南山見春面露憂色,他看着綠林山寨簡陋到幾乎沒有防禦能力的寨門,看向唐懷琴問道:

「大當家的,今兒這事,怕是不能善了了。」

「還用你說?」

平日裏便與他不對付的武肆冷冰冰地反問:「春子,你又想投降么?」

南山見春尷尬地撓了撓頭,也沒氣惱,這麼多年過下來他哪裏不清楚這位袍澤的毒舌,想當年還在大帥帳下時他就是出了名的刀子嘴,豆腐心。

「春叔,寨子裏,現在還有多少人能上刀?」

雖然唐懷琴自己也清楚,什麼綠林山寨說白了其實就是一個難民營地,別說是圍在寨外的官兵,要不是有他們撐著一口氣,怕是附近的山上隨便來幾隻馬賊就能破寨奪營。

南山見春和薛老三對視一眼,後者無奈地瓮聲瓮氣回答道:

「二三十個吧,前些年鬧亂子時候寨子裏能打能殺的,差不多全跟老七跑了。」

唐懷琴點了點頭,示意桂華跟上,兩人爬上了哨塔,順着縫隙能夠大概看到寨子外面官兵的情況。

桂華盤算了一陣,給出了唐懷琴需要的答案。

「小姐,官兵,少說有五百人。
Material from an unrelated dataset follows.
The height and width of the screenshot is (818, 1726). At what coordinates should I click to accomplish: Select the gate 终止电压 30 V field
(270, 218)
」

五百人。

對陣二三十人。

唐懷琴感覺就像回到了十幾年前的那個夜晚,寨子外面的官兵就像是當時黑壓壓的烏雲一般,再一次欺上心頭。

不,絕對不會重蹈覆轍。

「桂華,你下去告訴大夥兒,二十人三十人沒什麼兩樣,讓他們再分出十個人帶領鄉親們往後山逃吧。」

唐懷琴打斷桂華接着說:「讓他們找條小路下山,想辦法活下去吧。」

「小姐,那你?」

「我什麼我。」

唐懷琴瀟灑地一笑,朝日的初光打到她尚顯稚嫩的臉上,竟多出幾分不一樣的韻味。

「古張國帥唐禮之女,唐懷琴,將於此地死戰。」

一路上非常順利,沈昱本來還在躲躲藏藏的前進,後來索性直接甩開了膀子大步奔跑,直到洞窟外他也沒有發現任何看守的身影。
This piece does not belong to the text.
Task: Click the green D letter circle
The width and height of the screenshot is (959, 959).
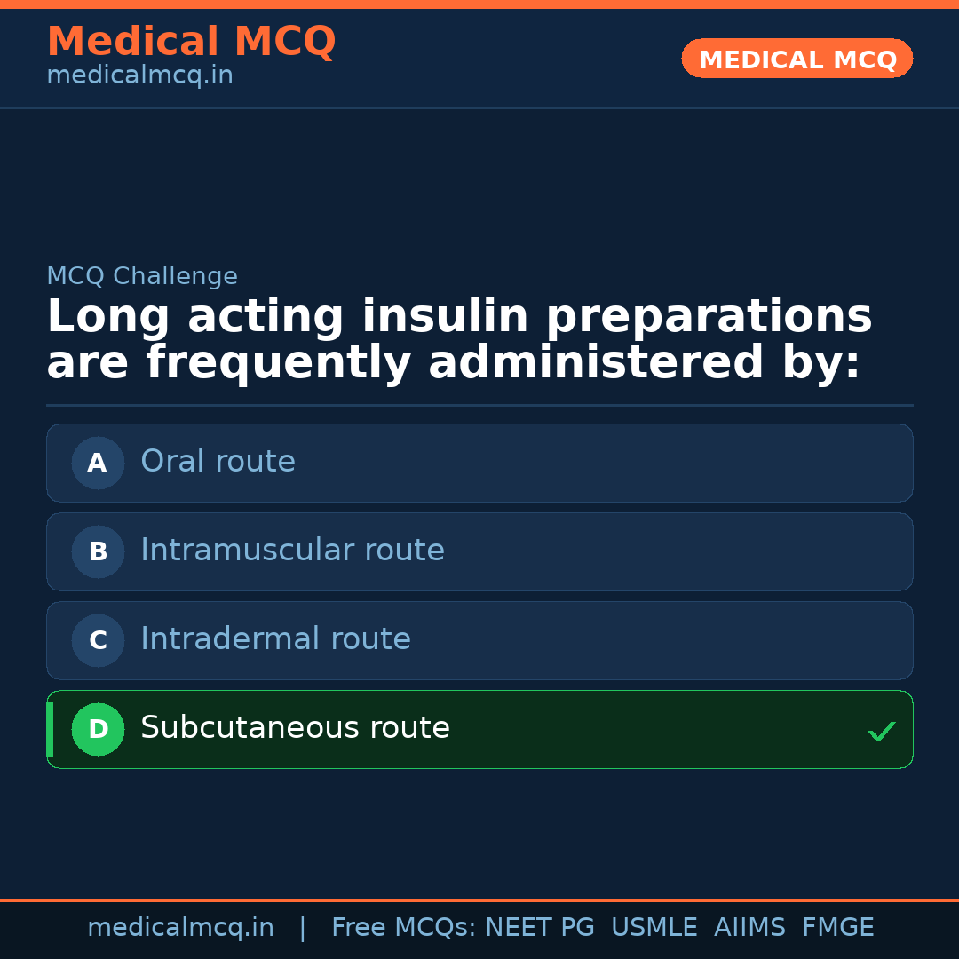Action: tap(98, 729)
「奇怪,昨天還跟老師看學生似的,怎麼今天就放鴿子了?」

沈昱摸出了洞窟,鑽入了一簇灌木中俯視整個寨子,只一眼就發現了包圍了寨子的官兵。

看來,呂伯畭沒事。

「好小子,哥沒白疼你!」

沈昱美滋滋地笑了起來,儘管他自己也知道,多數時候都是呂伯畭疼他。

順着山路原路返回,不一會兒的功夫沈昱已經快走到山腳,卻遠遠地聽到了一陣熙熙攘攘的人群聲響。

沈昱就近找了個角落躲了進去,只探出半張臉打量涌過來的人群。

老婦們愁眉不展地抱着孩子,女人們扛着扁擔,裏面裝着能帶走的全部家什。

受傷的男人們左手撐著拐杖,右手也拎着包袱,有的人甚至用牙咬着行李。

看樣子,是在逃難,唐懷琴投降了?

雖然只是一面之緣,且很快就敗在了對方手下,但是直覺告訴沈昱,那個女人絕對不是懂得識時通變的「聰明人」。

沈昱有心抓一個人過來打聽情況,卻實在無法從人群中挑出一個四肢健全的倒霉蛋,負責帶路的幾人也都時刻聚在一起,等了片刻沈昱還是放棄本來的打算,決定直接回寨子裏面視情況再定計劃。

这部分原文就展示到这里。